Facebook privacy poll closes (turns out you didn't care about privacy)

Facebook's user poll on data privacy issues has closed with only a tiny percentage of the site's users actually taking the time to vote, despite the potential for the social site to increase personal information sharing with third-parties. The vote, which opened on December 3, saw around 669,000 users cast their opinion, the BBC reports, approximately 0.06-percent of the billion-plus membership Facebook claims.

Unsurprisingly, that falls considerably short of the number required to get Facebook to consider changing its privacy strategy. In fact, it would have required "more than 30 percent of all active registered users" before the vote was considered binding.

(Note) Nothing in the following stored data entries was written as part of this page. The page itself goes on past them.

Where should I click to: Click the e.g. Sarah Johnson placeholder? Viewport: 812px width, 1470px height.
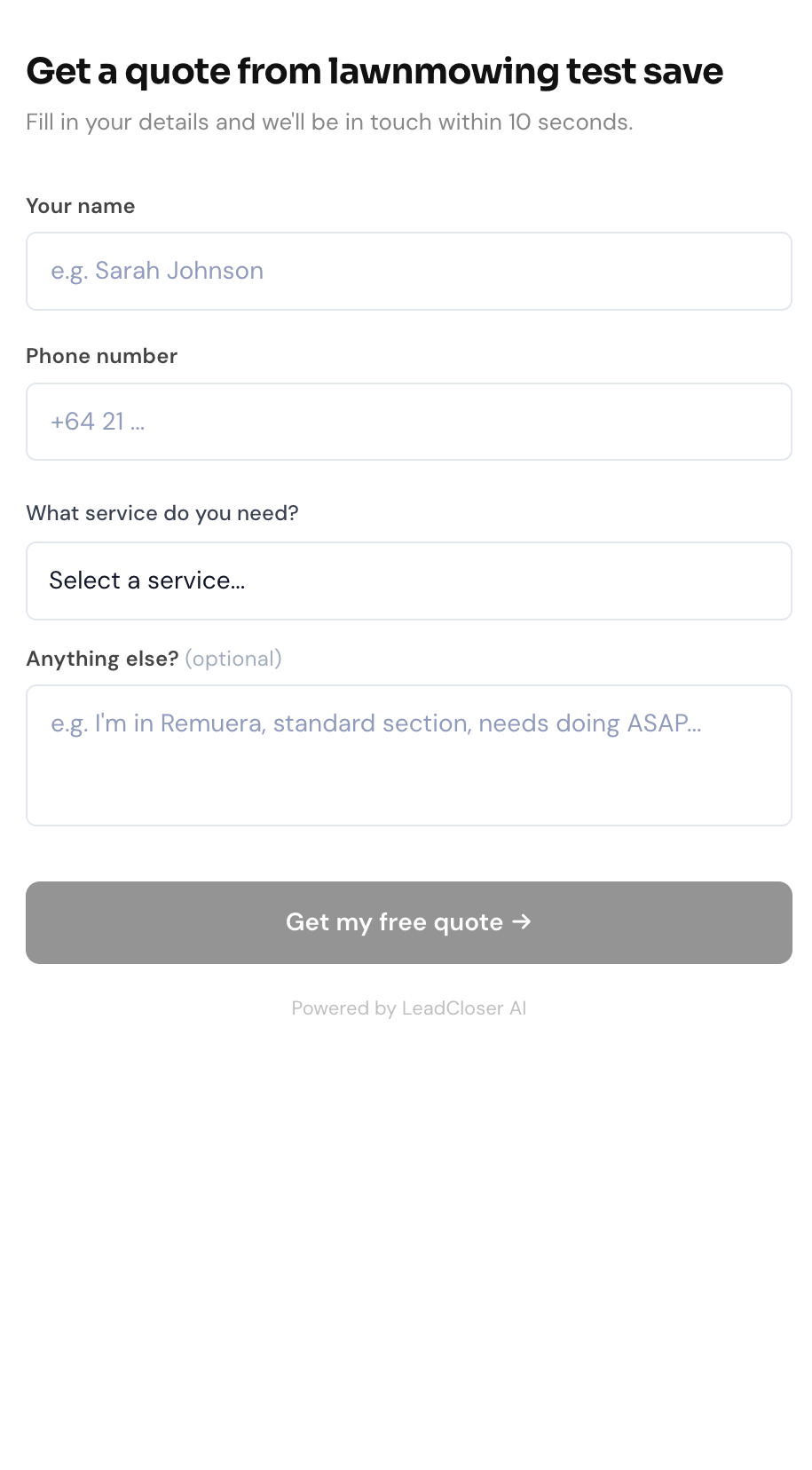[157, 271]
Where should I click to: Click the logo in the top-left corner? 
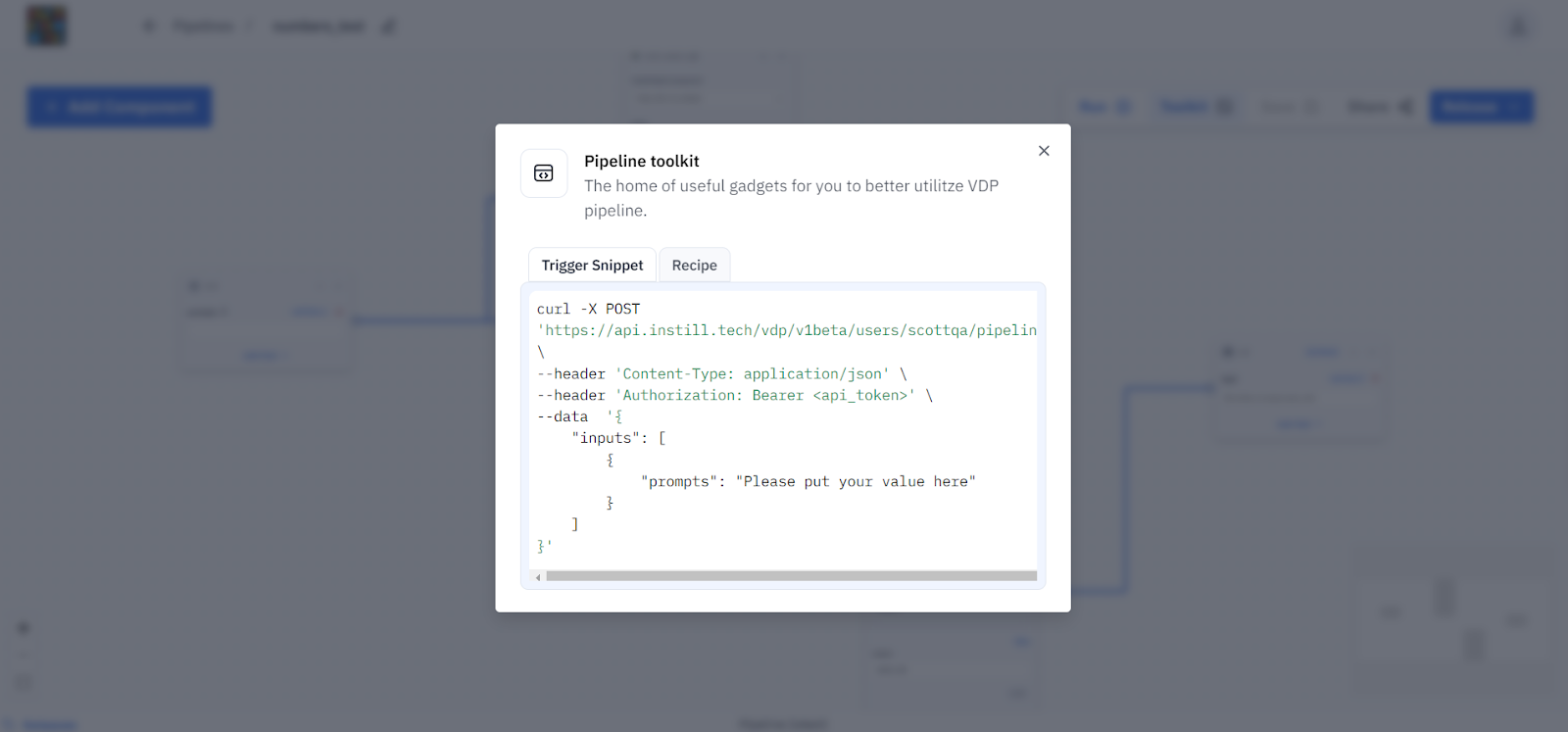[46, 25]
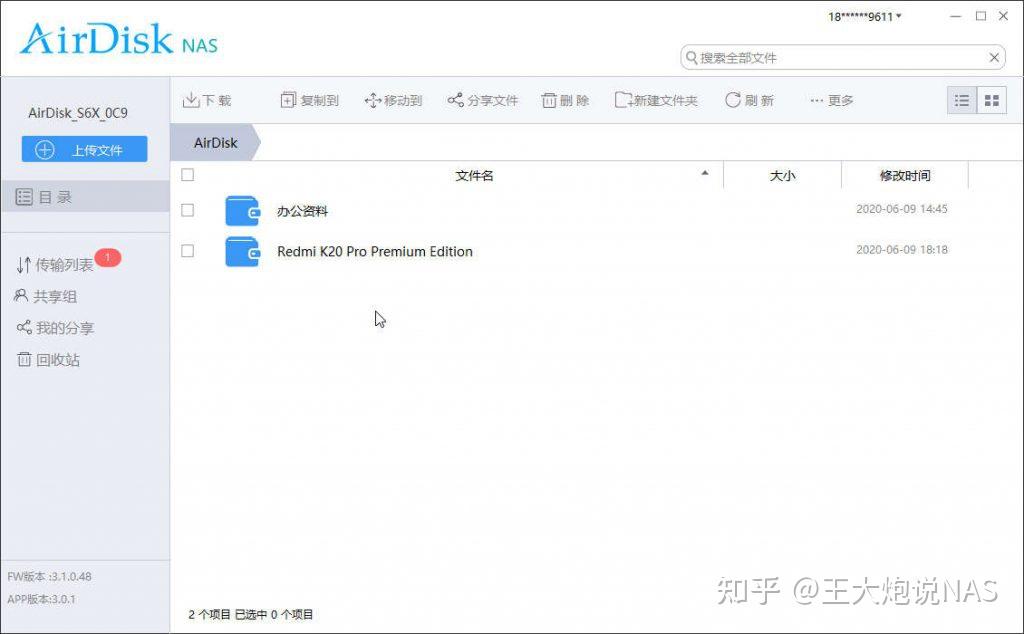
Task: Open the 18******9611 account dropdown
Action: coord(860,16)
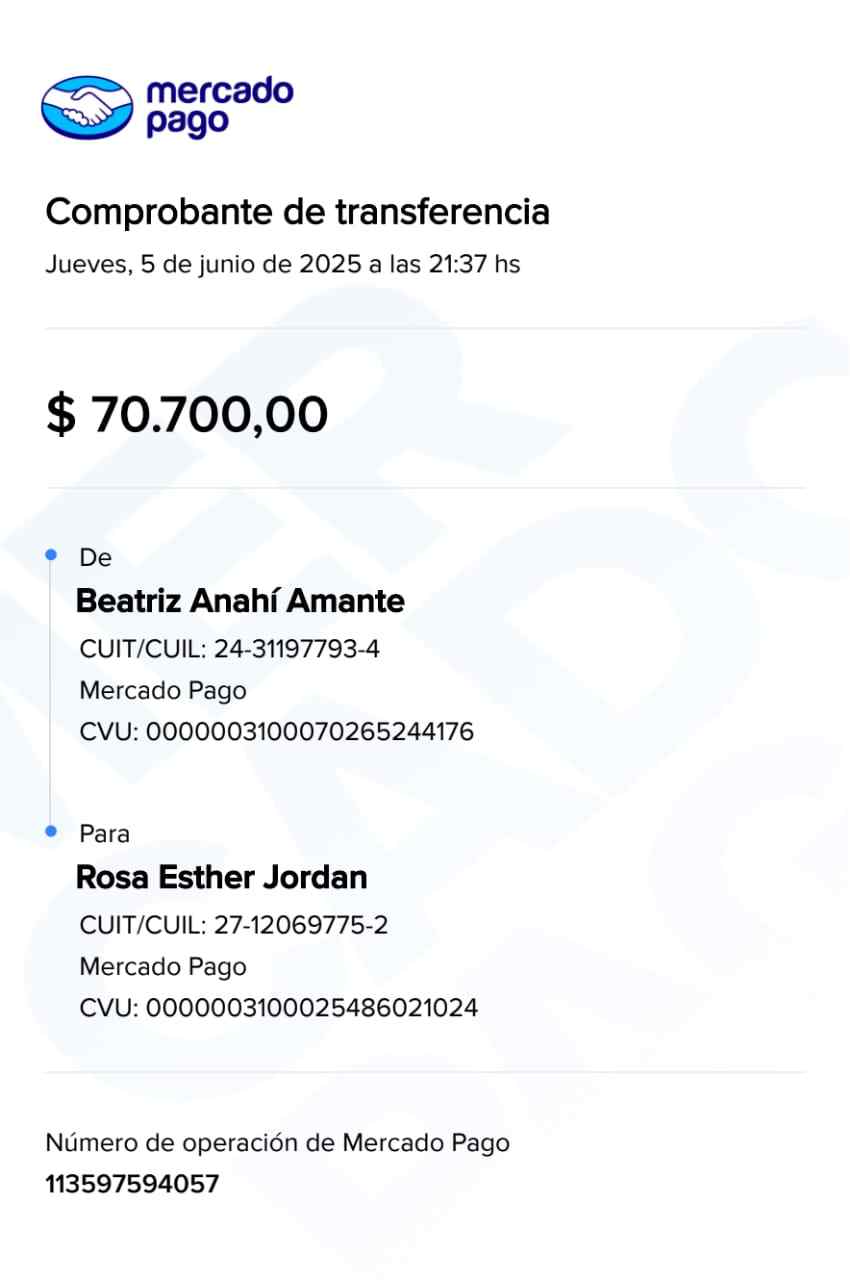The image size is (850, 1280).
Task: Click sender name Beatriz Anahí Amante
Action: point(240,601)
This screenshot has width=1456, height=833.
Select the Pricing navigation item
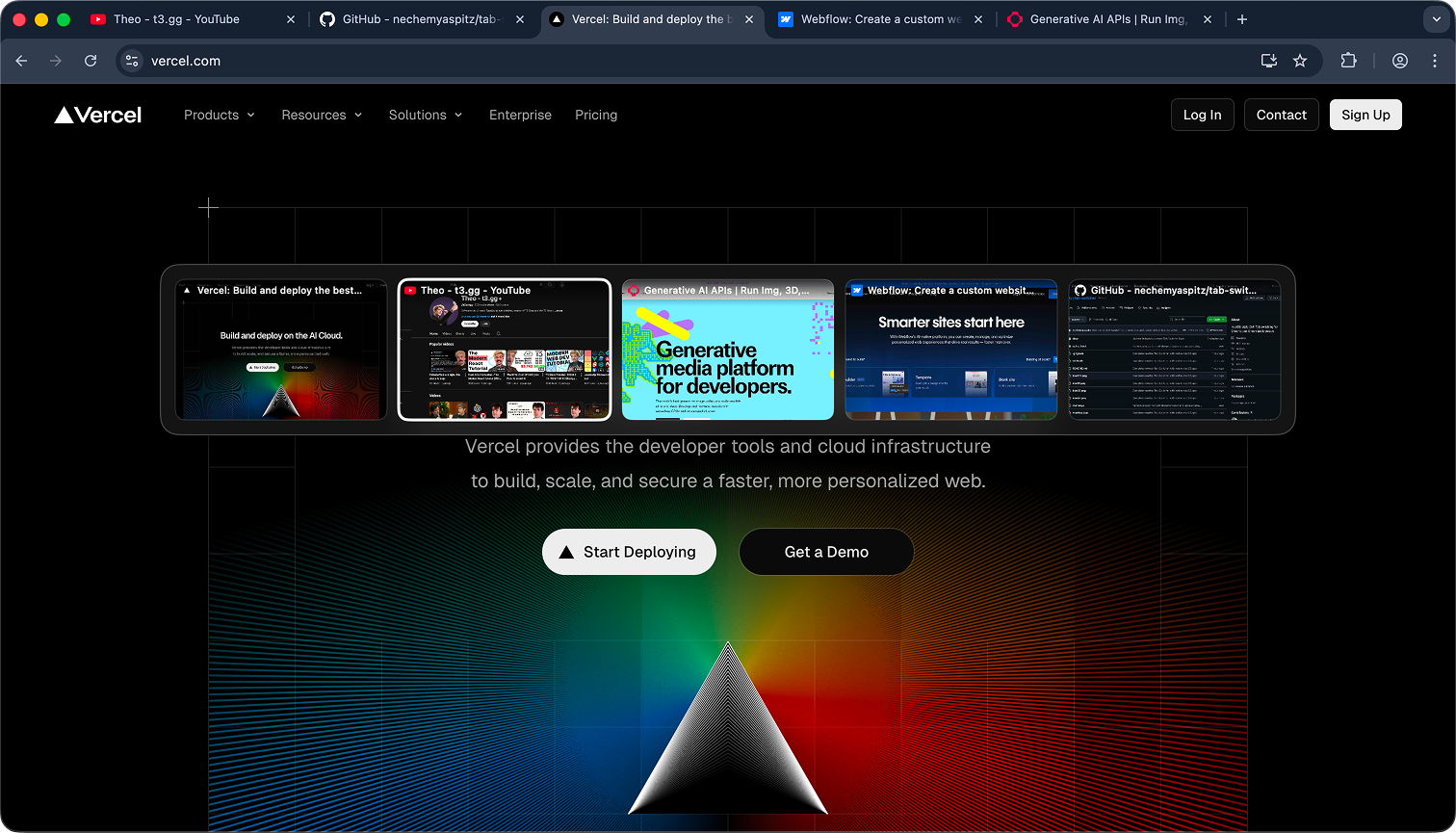596,115
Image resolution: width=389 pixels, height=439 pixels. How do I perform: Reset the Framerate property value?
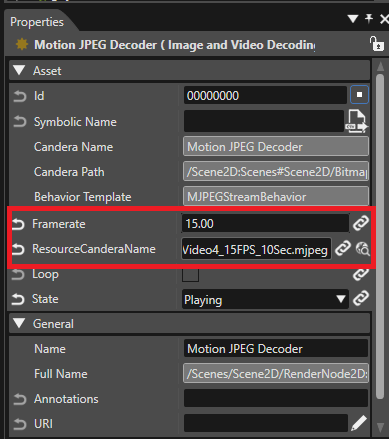tap(18, 224)

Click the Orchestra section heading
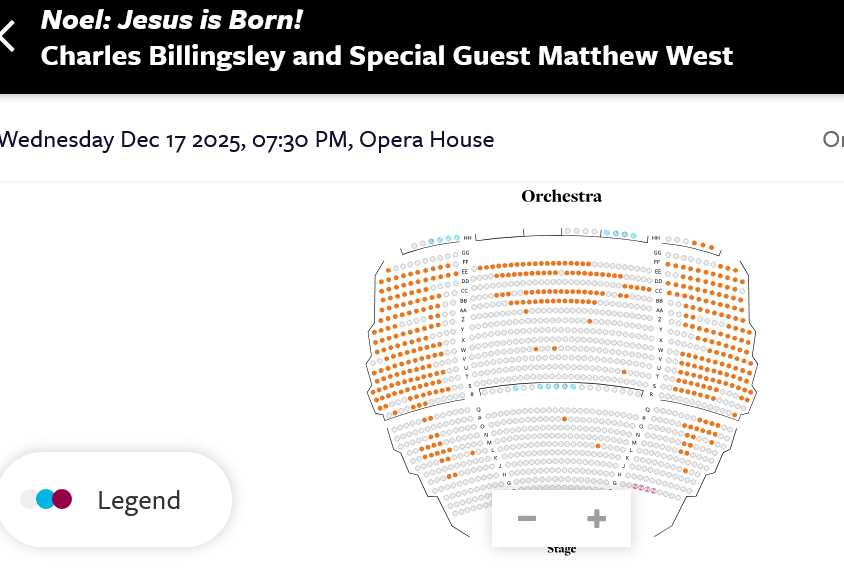coord(561,196)

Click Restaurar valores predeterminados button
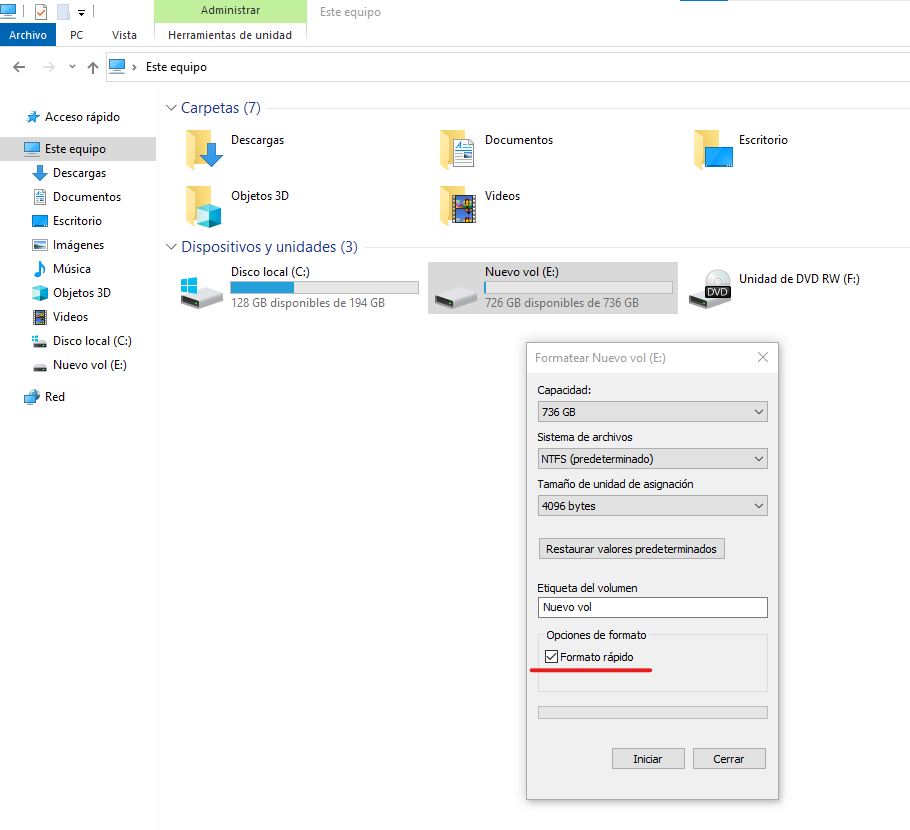tap(632, 549)
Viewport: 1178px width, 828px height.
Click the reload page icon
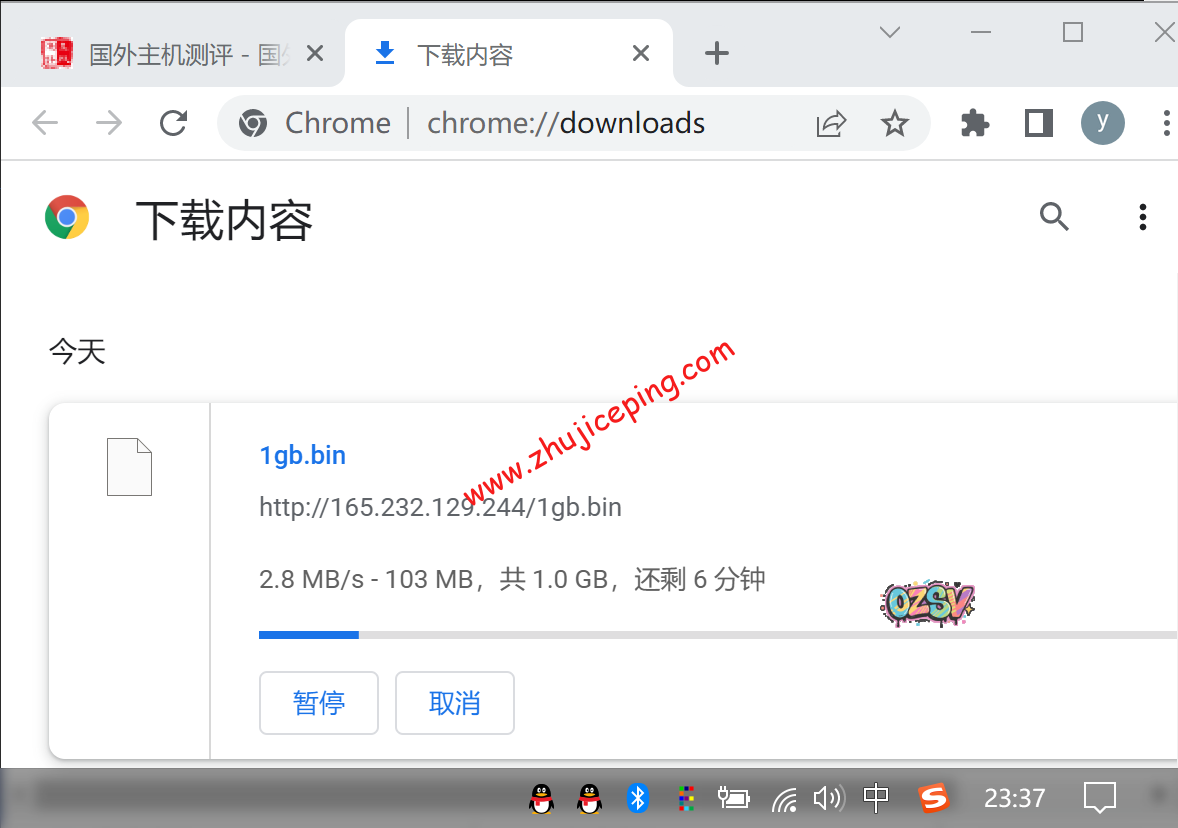(x=174, y=123)
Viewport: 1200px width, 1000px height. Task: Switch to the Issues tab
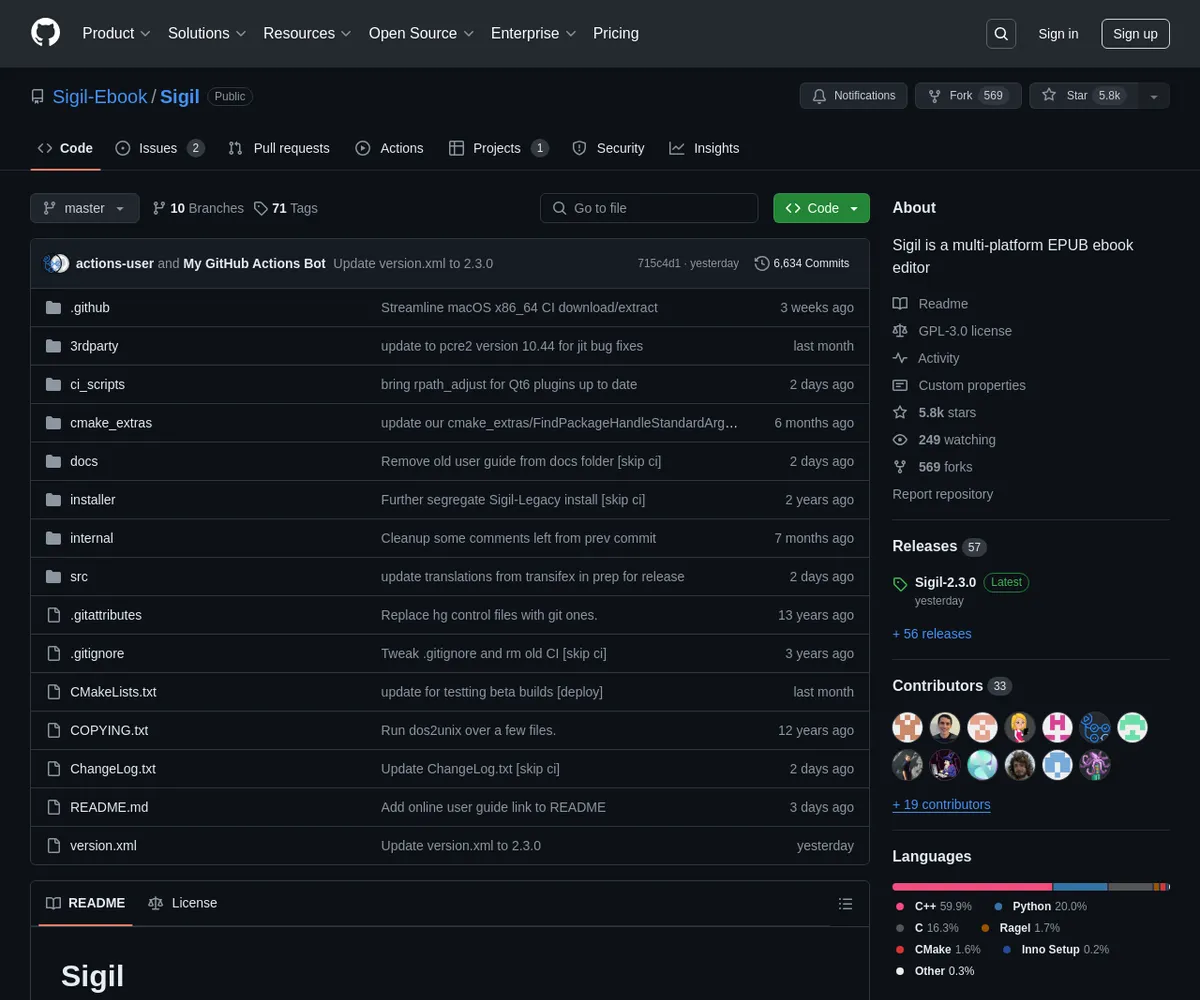[159, 148]
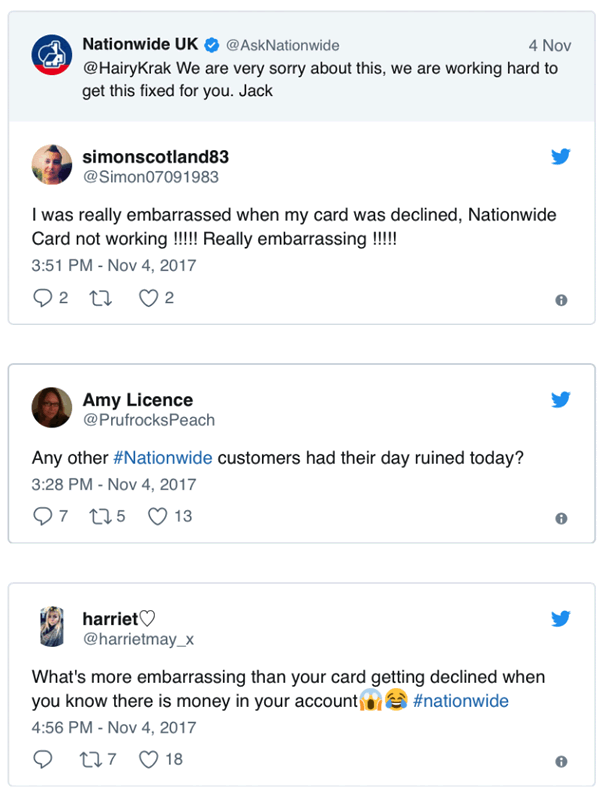Viewport: 602px width, 800px height.
Task: Open the #Nationwide hashtag in Amy's tweet
Action: tap(162, 458)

Despite Facebook's rapid growth, it seems the number of users who actually care about data privacy – or understand it – has remained stale. In fact, the number of those participating in the vote has hardly changed from the last significant polling on privacy matters, back when 665,654 voted out of a possible 200m.

"The Facebook Site Governance vote is now closed. Thank you for your participation" Facebook wrote on its Site Governance page. "We will be announcing the results and the next steps regarding the governance process shortly, so check back soon."

Of those that did vote, the overwhelming preference was that Facebook should retain its existing data use policies. 589,141 voted in favor of that, versus 79,731 in favor of the proposed policies.

Facebook's goal has been to persuade users that it's okay to sell demographic data to external advertising providers, creating a new income stream in the process and leveraging the huge number of users that regularly access the site. "Facebook's traffic is so great now that an external ad network might increase their revenues by 2x or so" one analyst suggested having reviewed the plans.

Still in question is whether Facebook users were made sufficiently aware that the privacy vote – which lasted seven days – was even taking place. A spate of users posting a personal copyright notice to their profile pages – despite it having no legal founding - suggests that there are plenty of people concerned about their data, but misinformed about how to manage it.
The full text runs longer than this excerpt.